Hungarian Roman Catholic cardinal

József Samassa (30 September 1828 – 20 August 1912) was a Hungarian Roman Catholic cardinal who served as the Archbishop of Eger from 1873 until his death. He served as a professor after his ordination and later served as Bishop of Szepes (Spiš), before he was elevated to the Archbishopric of Eger. Pope Pius X named him a cardinal in 1905 as the Cardinal-Priest of San Marco; he received that title twelve months later.

==Life==
József Samassa was born in Aranyosmarót, Kingdom of Hungary (present-day Zlaté Moravce in Slovakia) on 30 September 1828. He received the sacrament of Confirmation on 23 May 1836. He did his studies for the priesthood first in Pressburg (today Bratislava, Slovakia) and then in the Pázmáneum College in Vienna; he also studied at the college in Vienna where he obtained his doctorate in theology on 13 June 1862.

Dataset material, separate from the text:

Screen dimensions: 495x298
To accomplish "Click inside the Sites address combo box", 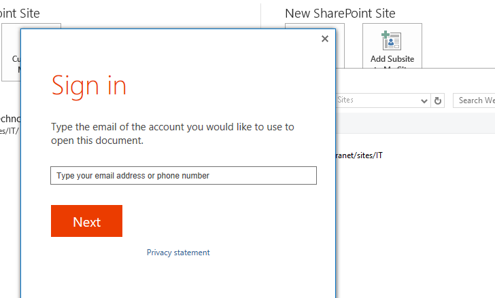I will 377,100.
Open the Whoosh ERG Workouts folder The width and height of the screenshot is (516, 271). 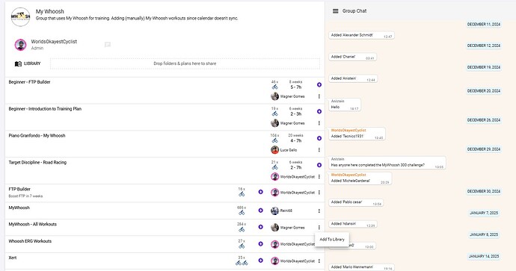click(30, 241)
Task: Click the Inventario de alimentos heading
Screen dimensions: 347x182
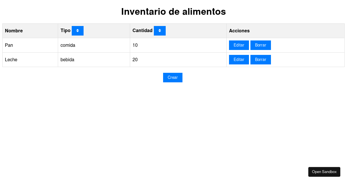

Samassa received the insignias of the clerical state (e.g. the cassock) as well as the minor orders in 1856 and was later made a subdeacon on 20 July 1852. He was made a deacon on 22 July before being ordained as a priest in Esztergom on 23 July. Following his ordination, he served as a teacher from 1852 to 1855 and then taught theology at the seminary in Esztergom from 1859 to 1861. He was also the canon for the Esztergom Cathedral from 1870 to 1871.

Pope Pius IX named him the Bishop of Szepes on 26 June 1871 and received the pallium that same day. He was formally installed in his see on 27 August after having received his episcopal consecration in Esztergom on 30 July. The pope later transferred Samassa to the Archdiocese of Eger as its archbishop on 25 July 1873 and then Pope Leo XIII named him as an Assistant at the Pontifical Throne on 30 July 1886. Samassa received the Grand Cross of the Austrian Order of Sankt Stefan in 1892.

Pope Pius X named Samassa as a cardinal on 11 December 1905 and he was titled as the Cardinal-Priest of San Marco twelve months later on 6 December 1906. He began suffering from pneumonia in May 1912, and died that 20 August due to his deteriorating condition. His remains are housed in the Eger Cathedral.